I recently spent five years leading a large Canadian corporate where high degrees of technical capability were often deemed more relevant, more valuable, than the ability to cover many disciplines and functions in one role, as one leader.

 Of course, a culture that seeks and rewards depth over breadth can have advantages. 

Management develop high levels of technical proficiency, making themselves invaluable in highly regulated, or operationally specific, environments. 

But there’s a risk both corporately and individually. 

For the company, an emphasis on specialisation can create over-dependency on individuals who carry enormous amounts of IP in their heads, often without keeping an eye on succession management. 

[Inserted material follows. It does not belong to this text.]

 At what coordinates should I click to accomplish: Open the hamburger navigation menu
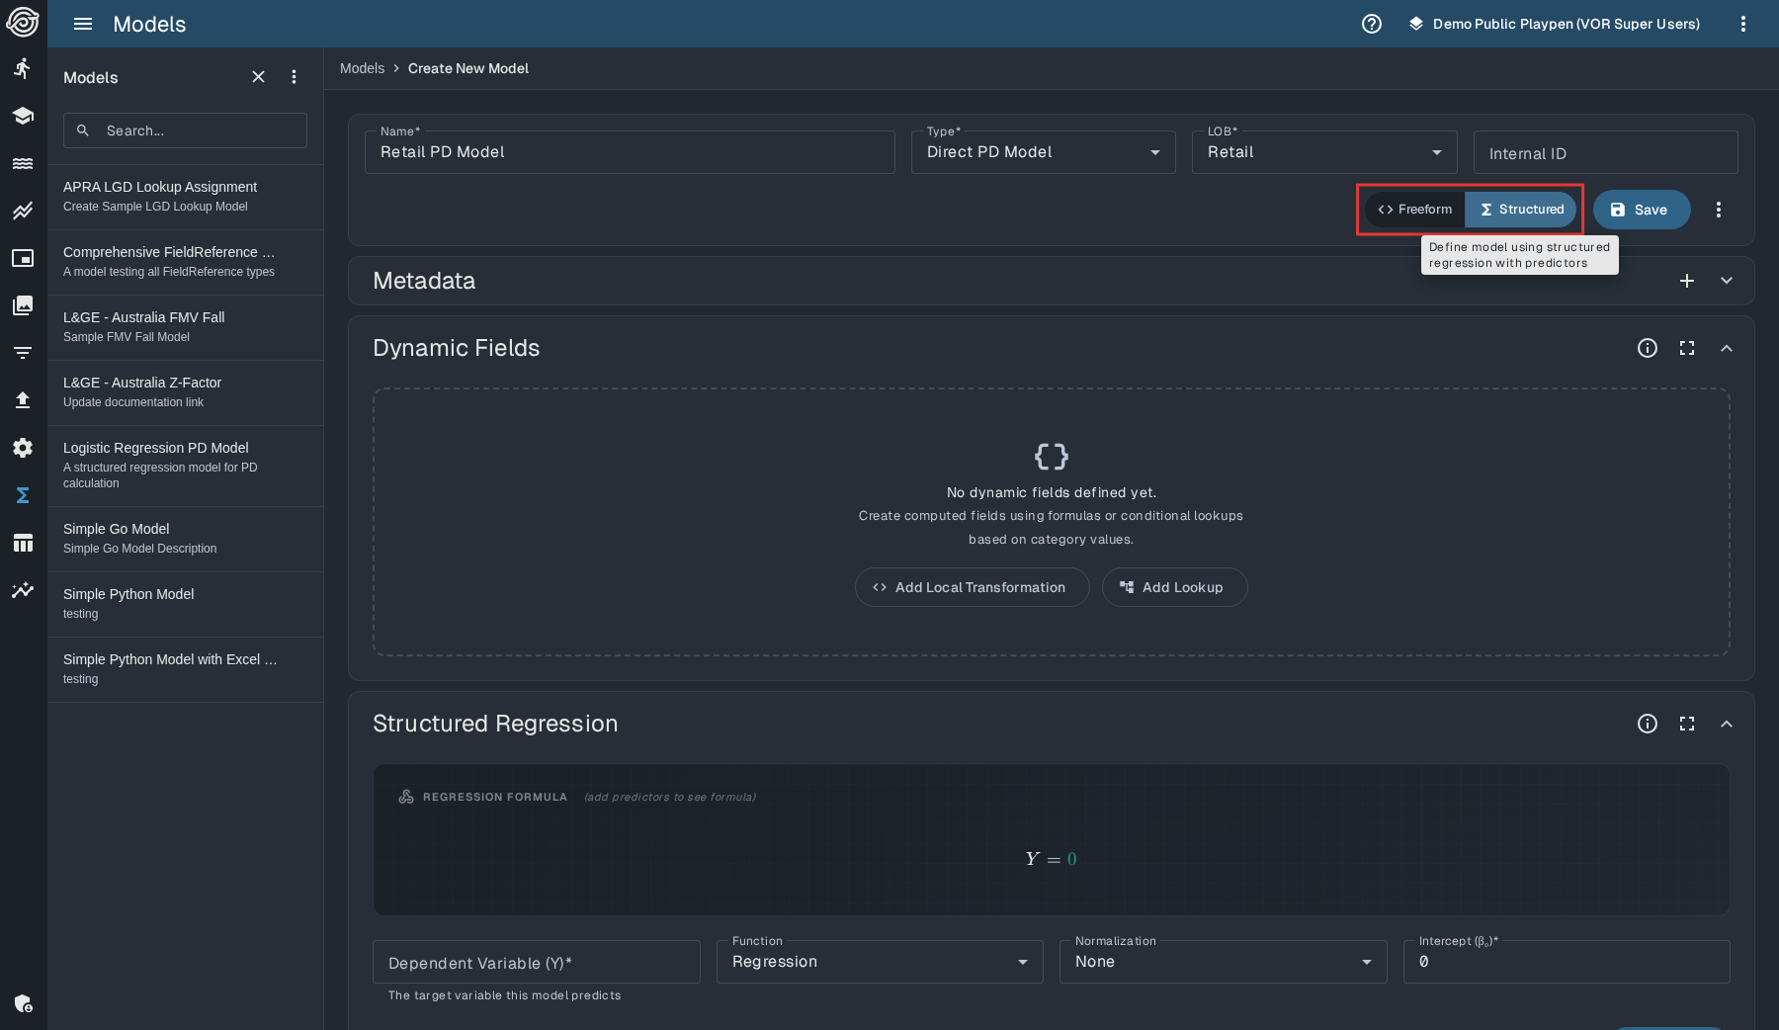click(x=83, y=24)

For the individual, they risk being defined purely by their discipline; the better they become as an engineer or accountant, the less transferable their skills to other areas. 

When senior management look to share the management of a business or division, they look for the generalist leader rather than the technical specialist. Managing stand-alone divisions requires a focus on customer and staff issues as well as the shareholder lens, and the good generalist stays firmly between those three points, while the specialist will move closer to one audience than another.

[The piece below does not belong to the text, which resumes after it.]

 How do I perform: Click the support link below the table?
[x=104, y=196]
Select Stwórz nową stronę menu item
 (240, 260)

In my own career, I could possibly not have become a successful CEO without consciously leaving my commercial comfort zone for direct operational responsibility.

Management by specialisation also has another unwanted side effect. It creates both complexity and cost. 

Here’s a specific example from North American corporate culture. 

The title “Director” implies ownership of direction and strategy and conveys the authority to get stuff done. 

But in some organisations even the lofty Director can be five levels from the CEO with Vice Presidents, Senior Vice Presidents, Executive Vice Presidents and even a President in between. Pretty complicated eh? 

Hyper-inflated job titles create more cost. Not just in the direct salaries of so many big roles, but also in the lost productivity of more staff vying for those elusive senior titles. 

Specialisation can create steep pyramids within companies, when the route to succession and recognition should be more like a range of hills with multiple paths and options to the summit. 

A ‘wicked problem‘  like Covid reminds us to broaden our personal experience base and to simplify. 

If your organisation defends multiple layers of technical specialisation, even bureaucracy, because of the ‘unique’ nature of what they do, perhaps reflect on the experience of HSBC – a complex service provision spread globally across multiple cultures, continents and time zones. 

Yet HSBC prides itself on a “6×6” culture where no frontline employee is more than six layers from their CEO and no one has more than six direct reports. 

I have worked in companies where some staff had over 200 ‘direct’ reports. I have inherited managers with over 100 KPIs. 
Scaling this back to spread genuine accountability to the broadest level requires high levels of transparency and equally high levels of trust. 

It also requires a firm commitment to simplify. 

Because of our relative scale, our entrepreneurial spirit, and maybe even our history of doing less with more, post Covid Aotearoa New Zealand is well placed to simplify our organisations and extend our range.

 Let’s ensure we don’t waste that recent crisis.  

Ed Sims is a professional director and management consultant.